Quel enseignement tiré !

Cette fin annoncée fut somme toute un canular monstrueux. Partout dans le monde le commerce à cette machinerie prophétique s’est enclenché et développé. On a philosophé sur la vie, épilogué sur la religion et discuté sur l’art et l’histoire du monde. On a assisté à des processions multiples, à des fuites des peuples vers des contrées lointaines, vers des sites historiques. Et aux constructions des bunkers pour échapper au naufrage collectif. Cette peur de la mort mondiale a suscité la montée du pessimisme ambiant et de la négation à la croyance de la vie actuelle. Une vision est née de cette annonce imminente de la mort mondiale et de disparition de la planète terre. Celle basée sur l’exaltation des mythes fondateurs de la destruction planétaire et de recours aux doctrines sataniques des gourous inventeurs des idéaux suicidaires. C’est cette vague opaque de l’acculturation et d’aveuglement des esprits qu’une partie du monde a été victime dans la croyance à la fin inéluctable du monde.

Au-delà de cette vague qu’aura suscité ce feuilleton médiatique, l’enseignement tiré reste et demeure de garder l’espoir d’une vie calme et sereine en soi. Comme des moutons de panurge, la foule aveuglée ne draine aucune valeur salutaire, aucun sublime moral. Sinon une peur cellulaire qui étouffe l’élan intérieur de l’homme solide et ferme dans ses principes et forces motrices. C’est le rejet de l’amour à la vie présente et de l’adoration à la mort. Que l’homme du monde en crise à épouser dans cette apocalypse monstrueuse. Une prophétie qui aura marqué l’histoire et les esprits par son ampleur mondiale, par ses extrémités atteintes dans la destruction et non la révélation que véhicule le divin message des peuples Mayas. Une évidente ignorance à ce message annonciateur s’est propagée dans le camp des théoriciens de la fin du monde et chez les pessimistes des doctrinaires du jugement dernier.

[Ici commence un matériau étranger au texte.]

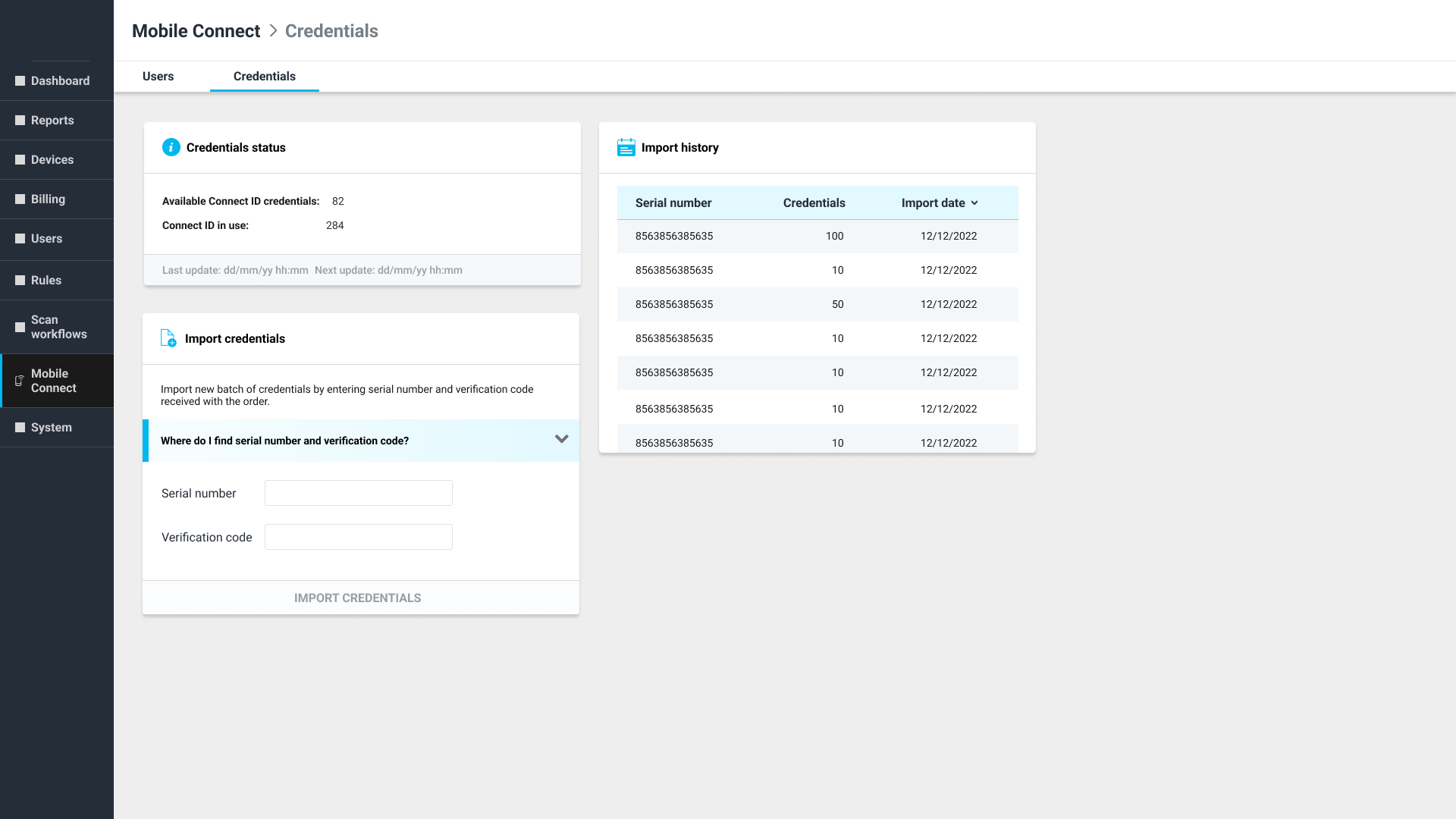Click the Mobile Connect phone icon
Image resolution: width=1456 pixels, height=819 pixels.
[20, 381]
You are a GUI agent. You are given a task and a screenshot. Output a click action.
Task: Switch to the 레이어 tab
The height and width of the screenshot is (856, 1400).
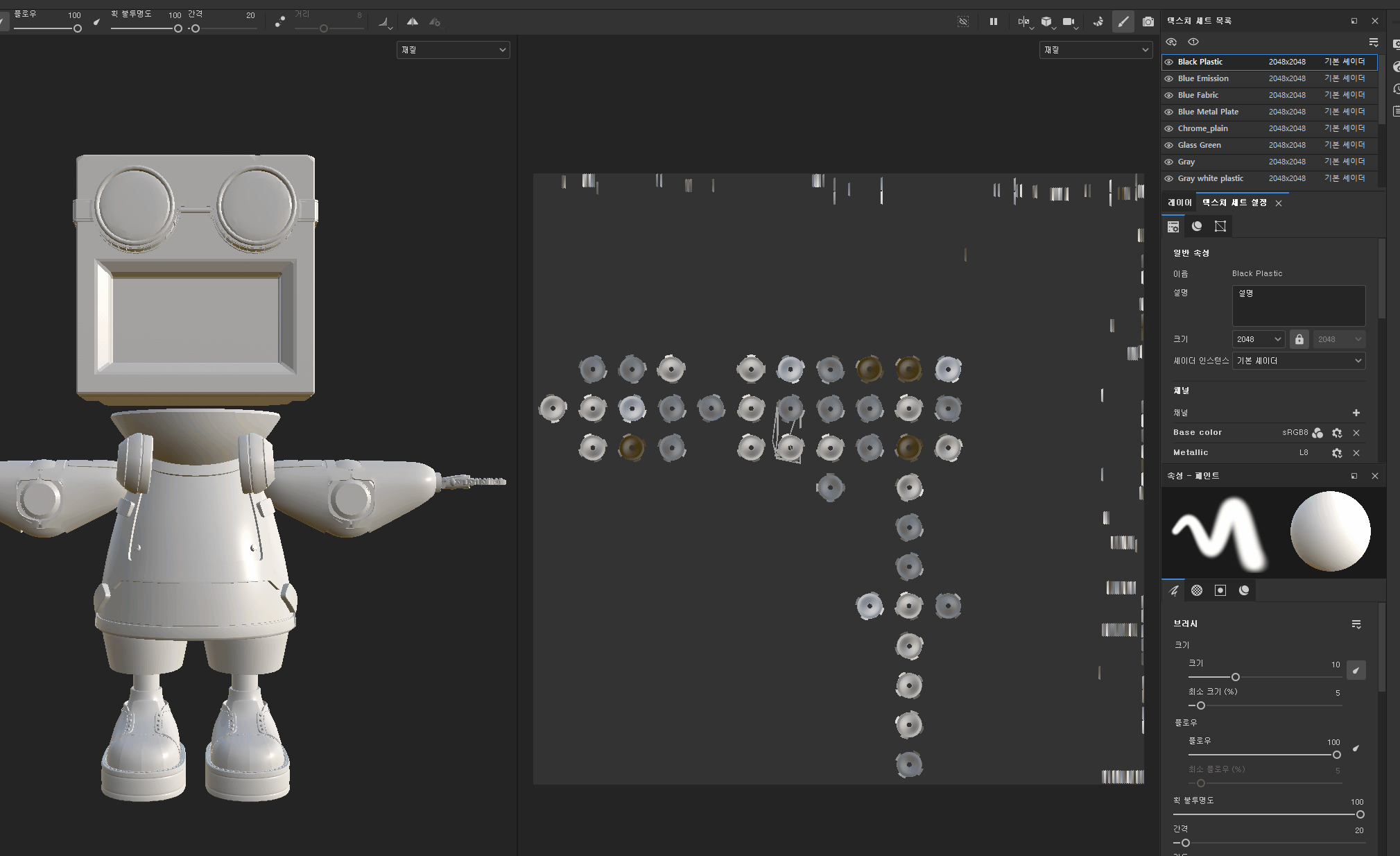pyautogui.click(x=1179, y=203)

En tenant en haleine le monde cette prophétie détournée à des fins stériles à uni le monde dans la peur contagieuse. De Bugarach en France à Chichent Itza au Mexique. Ces deux sites phares de cette grande déception mondiale. La désillusion et les espoirs déçus des tenants de l’approche de la fin imminente a montré la puissance de la force de l’esprit éternel qui guide et protège la mère terre. La Gaia dans la paix intérieure et le calme olympien. Dans sa vocation première de donner au peuple du monde l’espoir d’une vie meilleure et le bonheur de continuer de vivre, de savourer l’exubérance de ces biens délectables et le plaisir inextinguible qu’elle procure. Avec cette prophétie des mayas l’ère nouvelle d’une paix mondiale s’annonce l’an prochain sous les auspices d’un monde nouveau et d’un village global meilleur sans l’injonction du capitalisme clivant. Dans l’unité et la fraternité mondiale. Cette symbiose avec la déité et l’harmonie avec le cosmos. C’est la fin de l’ère du verseau et l’amorce de l’ère du gémeau qui se profile à l’horizon dans ce changement de cycle. Sans fin du monde.